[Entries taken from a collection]
--- START ---

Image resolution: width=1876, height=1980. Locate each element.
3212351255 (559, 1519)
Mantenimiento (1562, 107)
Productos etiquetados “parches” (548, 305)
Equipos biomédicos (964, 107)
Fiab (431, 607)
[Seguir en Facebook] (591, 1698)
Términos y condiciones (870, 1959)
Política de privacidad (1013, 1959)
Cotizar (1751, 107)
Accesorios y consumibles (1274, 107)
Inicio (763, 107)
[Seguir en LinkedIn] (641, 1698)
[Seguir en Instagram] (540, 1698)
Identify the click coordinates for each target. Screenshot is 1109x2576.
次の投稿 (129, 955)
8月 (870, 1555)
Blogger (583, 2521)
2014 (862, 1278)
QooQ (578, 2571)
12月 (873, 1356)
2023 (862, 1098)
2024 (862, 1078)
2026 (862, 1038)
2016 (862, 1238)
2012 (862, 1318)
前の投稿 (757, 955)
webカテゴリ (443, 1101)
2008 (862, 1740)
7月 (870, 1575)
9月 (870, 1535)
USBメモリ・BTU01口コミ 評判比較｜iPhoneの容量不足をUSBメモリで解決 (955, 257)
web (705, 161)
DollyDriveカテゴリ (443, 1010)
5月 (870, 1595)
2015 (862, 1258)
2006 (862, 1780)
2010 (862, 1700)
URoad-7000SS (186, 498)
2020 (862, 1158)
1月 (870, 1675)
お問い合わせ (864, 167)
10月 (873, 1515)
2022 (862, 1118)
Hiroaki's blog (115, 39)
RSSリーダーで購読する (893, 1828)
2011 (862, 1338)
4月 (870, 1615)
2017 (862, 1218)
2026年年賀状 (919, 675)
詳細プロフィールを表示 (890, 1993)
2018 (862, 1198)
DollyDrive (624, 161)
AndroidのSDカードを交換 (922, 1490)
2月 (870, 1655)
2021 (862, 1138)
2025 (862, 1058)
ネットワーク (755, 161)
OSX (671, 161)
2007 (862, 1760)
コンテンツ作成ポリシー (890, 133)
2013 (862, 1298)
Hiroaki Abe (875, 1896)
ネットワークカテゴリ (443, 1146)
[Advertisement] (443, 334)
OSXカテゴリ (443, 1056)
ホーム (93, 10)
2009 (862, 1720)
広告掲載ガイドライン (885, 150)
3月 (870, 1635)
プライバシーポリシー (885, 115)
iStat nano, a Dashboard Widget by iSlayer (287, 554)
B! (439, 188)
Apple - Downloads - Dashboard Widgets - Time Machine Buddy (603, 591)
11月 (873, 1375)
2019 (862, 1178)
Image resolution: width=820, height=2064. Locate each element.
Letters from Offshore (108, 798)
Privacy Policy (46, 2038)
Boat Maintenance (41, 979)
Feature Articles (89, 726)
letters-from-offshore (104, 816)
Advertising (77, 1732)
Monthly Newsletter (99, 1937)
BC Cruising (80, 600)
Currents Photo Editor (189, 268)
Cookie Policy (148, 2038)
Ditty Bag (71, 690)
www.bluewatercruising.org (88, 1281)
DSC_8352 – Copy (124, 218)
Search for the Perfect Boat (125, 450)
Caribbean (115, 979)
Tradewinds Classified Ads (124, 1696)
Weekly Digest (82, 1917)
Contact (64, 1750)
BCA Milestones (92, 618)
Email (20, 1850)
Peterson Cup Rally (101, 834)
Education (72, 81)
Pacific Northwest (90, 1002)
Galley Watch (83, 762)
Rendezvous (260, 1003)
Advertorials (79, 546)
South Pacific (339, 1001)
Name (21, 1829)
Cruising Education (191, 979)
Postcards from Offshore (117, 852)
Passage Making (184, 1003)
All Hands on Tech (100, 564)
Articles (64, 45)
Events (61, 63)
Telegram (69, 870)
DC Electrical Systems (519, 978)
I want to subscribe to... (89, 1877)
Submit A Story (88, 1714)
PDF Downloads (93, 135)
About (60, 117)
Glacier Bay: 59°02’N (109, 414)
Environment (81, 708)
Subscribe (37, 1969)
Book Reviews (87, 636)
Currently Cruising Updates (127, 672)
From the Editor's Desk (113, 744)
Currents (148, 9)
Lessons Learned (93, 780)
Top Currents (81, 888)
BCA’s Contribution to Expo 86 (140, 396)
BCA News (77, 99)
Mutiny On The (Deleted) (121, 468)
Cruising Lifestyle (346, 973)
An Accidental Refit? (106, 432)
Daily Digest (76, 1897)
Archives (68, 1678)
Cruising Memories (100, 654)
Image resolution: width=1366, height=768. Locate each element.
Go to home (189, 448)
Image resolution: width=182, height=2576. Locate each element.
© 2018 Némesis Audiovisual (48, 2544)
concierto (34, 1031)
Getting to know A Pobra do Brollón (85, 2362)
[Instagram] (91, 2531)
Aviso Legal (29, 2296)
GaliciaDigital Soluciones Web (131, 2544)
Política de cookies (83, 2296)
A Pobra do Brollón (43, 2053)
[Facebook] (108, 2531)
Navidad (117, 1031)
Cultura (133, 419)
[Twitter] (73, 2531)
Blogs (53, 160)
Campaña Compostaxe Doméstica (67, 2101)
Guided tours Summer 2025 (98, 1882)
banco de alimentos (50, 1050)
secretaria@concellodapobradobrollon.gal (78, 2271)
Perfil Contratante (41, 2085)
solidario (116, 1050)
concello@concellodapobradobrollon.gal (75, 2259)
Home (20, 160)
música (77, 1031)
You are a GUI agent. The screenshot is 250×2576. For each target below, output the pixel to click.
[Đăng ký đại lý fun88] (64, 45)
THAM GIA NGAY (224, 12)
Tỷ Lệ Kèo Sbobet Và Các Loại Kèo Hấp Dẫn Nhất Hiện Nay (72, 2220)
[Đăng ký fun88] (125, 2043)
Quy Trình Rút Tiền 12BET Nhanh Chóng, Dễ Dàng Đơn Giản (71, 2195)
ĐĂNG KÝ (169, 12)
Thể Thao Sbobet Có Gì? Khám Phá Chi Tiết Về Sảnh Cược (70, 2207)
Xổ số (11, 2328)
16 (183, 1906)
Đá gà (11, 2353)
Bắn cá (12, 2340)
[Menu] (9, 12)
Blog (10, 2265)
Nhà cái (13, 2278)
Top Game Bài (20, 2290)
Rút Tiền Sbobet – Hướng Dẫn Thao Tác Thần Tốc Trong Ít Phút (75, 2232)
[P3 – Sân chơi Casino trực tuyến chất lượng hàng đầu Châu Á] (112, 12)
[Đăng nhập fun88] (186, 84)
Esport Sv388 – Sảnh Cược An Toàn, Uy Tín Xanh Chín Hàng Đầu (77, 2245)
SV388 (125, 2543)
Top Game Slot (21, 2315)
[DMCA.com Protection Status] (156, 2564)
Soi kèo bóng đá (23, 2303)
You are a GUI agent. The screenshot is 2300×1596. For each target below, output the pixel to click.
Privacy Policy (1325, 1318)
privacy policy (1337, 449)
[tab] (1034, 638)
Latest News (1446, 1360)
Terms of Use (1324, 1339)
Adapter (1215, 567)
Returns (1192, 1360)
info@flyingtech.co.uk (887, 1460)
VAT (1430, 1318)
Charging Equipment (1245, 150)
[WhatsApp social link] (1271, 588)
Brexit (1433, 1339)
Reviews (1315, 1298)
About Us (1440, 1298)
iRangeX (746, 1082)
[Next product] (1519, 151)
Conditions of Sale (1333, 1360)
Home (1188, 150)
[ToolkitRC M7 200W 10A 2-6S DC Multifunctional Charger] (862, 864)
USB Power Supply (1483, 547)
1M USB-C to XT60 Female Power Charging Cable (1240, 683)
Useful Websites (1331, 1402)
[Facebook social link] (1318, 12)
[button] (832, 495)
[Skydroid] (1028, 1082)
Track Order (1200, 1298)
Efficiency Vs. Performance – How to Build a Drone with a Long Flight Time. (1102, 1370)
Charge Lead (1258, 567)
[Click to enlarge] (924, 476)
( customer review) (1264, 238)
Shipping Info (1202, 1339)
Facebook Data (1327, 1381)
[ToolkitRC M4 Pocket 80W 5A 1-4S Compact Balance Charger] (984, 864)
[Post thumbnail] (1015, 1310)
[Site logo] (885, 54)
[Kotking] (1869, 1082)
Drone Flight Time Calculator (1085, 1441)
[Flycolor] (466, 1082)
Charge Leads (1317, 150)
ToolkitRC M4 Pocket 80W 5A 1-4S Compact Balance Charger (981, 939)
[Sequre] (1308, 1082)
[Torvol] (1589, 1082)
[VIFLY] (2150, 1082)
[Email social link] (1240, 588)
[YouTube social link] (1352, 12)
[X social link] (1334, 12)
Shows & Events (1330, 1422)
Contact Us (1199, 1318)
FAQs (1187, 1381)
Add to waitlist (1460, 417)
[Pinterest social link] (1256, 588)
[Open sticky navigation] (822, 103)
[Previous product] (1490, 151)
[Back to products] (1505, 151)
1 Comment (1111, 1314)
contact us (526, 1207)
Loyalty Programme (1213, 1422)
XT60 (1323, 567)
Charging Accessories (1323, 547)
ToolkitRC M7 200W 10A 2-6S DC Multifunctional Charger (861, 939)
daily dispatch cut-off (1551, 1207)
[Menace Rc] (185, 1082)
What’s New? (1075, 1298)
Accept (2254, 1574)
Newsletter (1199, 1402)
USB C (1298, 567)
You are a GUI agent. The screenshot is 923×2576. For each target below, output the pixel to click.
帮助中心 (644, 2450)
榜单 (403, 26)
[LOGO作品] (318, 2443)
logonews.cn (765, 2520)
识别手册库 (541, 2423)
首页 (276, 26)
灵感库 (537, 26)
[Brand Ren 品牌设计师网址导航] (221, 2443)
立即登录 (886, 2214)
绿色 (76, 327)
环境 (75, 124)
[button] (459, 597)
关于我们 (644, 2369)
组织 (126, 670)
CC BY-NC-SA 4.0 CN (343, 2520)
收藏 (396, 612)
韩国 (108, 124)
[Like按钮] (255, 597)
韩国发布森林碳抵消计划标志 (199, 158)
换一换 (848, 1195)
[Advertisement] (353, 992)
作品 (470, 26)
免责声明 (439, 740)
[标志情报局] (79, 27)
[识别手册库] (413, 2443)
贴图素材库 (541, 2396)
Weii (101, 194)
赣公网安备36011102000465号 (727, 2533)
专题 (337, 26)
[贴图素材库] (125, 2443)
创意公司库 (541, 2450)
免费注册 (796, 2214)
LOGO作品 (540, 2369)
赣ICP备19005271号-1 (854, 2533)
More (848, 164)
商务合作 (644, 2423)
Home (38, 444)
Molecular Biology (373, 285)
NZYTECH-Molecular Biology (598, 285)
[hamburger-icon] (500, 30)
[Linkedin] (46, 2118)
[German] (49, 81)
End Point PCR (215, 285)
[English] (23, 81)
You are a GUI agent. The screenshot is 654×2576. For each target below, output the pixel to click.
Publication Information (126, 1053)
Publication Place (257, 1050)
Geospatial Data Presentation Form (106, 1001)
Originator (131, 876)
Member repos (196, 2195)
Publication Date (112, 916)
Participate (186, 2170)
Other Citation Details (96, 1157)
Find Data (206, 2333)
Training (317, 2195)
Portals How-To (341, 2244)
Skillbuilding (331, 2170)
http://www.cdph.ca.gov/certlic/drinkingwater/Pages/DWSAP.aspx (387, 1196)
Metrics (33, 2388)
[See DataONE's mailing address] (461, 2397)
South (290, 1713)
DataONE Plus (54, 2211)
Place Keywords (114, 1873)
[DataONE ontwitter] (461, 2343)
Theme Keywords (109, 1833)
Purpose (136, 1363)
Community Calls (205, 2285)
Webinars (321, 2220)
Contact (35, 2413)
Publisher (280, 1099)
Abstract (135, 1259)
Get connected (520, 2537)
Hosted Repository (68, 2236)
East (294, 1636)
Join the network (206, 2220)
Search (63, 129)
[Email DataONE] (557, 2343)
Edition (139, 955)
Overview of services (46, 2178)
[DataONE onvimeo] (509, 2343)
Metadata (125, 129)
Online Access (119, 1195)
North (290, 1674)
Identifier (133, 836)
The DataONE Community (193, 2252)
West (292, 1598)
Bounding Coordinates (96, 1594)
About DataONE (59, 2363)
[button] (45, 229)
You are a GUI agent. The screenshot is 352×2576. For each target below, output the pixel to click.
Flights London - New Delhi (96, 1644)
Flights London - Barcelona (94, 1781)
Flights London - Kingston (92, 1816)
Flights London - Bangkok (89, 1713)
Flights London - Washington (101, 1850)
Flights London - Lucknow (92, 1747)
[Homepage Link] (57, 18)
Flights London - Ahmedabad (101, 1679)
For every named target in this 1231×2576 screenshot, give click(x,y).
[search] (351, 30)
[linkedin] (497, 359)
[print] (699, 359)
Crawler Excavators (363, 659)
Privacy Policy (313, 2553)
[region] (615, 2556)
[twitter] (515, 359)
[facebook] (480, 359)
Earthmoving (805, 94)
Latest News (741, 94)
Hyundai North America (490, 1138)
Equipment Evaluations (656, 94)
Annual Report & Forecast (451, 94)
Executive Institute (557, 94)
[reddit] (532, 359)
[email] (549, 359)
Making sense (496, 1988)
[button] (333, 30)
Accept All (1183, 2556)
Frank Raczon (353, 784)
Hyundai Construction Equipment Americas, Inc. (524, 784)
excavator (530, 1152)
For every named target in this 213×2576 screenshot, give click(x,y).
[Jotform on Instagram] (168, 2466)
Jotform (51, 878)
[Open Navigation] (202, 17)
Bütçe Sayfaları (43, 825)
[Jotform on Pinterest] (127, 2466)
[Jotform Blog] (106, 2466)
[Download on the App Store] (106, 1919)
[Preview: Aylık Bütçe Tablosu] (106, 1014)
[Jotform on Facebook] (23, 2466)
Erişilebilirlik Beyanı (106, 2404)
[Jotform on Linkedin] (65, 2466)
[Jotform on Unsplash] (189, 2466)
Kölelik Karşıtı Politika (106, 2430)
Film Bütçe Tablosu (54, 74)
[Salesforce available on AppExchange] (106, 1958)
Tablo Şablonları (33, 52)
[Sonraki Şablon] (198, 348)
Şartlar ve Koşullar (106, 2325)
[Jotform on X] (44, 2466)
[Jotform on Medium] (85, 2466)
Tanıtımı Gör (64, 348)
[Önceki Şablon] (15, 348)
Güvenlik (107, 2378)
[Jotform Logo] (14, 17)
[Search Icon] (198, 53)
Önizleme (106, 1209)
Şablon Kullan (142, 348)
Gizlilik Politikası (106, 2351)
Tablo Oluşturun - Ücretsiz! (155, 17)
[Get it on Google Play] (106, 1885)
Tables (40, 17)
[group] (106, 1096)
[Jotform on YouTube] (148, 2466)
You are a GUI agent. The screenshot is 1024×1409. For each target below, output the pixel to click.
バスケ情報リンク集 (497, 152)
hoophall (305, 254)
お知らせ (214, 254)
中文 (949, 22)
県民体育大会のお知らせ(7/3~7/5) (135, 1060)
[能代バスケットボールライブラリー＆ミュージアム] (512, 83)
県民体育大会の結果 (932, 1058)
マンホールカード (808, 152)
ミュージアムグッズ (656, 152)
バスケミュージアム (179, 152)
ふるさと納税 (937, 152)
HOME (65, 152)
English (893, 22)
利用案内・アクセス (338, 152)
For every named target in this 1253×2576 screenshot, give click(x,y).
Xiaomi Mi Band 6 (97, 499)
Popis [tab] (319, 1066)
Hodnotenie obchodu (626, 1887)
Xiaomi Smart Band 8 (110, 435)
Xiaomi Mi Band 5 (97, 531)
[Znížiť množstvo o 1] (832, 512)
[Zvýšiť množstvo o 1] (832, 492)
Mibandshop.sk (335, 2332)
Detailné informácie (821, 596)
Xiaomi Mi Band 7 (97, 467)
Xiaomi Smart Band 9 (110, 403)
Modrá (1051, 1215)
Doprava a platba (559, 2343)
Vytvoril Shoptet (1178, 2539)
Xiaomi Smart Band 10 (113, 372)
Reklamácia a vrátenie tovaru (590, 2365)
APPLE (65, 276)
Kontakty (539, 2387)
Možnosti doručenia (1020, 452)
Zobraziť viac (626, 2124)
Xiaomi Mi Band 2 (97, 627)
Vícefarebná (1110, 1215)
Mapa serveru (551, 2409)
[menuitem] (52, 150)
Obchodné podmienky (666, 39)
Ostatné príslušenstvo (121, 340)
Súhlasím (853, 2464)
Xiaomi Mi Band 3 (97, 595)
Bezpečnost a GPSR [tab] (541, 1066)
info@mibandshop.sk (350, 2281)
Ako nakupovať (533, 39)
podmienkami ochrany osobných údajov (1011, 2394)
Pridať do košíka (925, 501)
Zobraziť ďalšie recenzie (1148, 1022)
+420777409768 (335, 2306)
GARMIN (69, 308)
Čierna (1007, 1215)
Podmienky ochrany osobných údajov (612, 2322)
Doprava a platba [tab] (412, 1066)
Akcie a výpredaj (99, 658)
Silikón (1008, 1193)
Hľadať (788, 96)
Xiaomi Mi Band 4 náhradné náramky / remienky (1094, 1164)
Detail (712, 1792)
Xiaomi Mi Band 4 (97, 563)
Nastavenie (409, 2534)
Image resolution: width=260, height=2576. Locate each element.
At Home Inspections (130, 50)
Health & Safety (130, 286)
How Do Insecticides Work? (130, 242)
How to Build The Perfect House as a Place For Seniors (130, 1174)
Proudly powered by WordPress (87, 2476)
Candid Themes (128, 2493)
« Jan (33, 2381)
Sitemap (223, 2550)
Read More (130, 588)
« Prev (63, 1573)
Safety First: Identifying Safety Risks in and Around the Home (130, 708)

--- END ---

__What the task requires__.
Reproduce the entries exactly, starting at their first line and stopping after the line with "Política de privacidad (1013, 1959)".

__Worked solution__.
Image resolution: width=1876, height=1980. Locate each element.
3212351255 (559, 1519)
Mantenimiento (1562, 107)
Productos etiquetados “parches” (548, 305)
Equipos biomédicos (964, 107)
Fiab (431, 607)
[Seguir en Facebook] (591, 1698)
Términos y condiciones (870, 1959)
Política de privacidad (1013, 1959)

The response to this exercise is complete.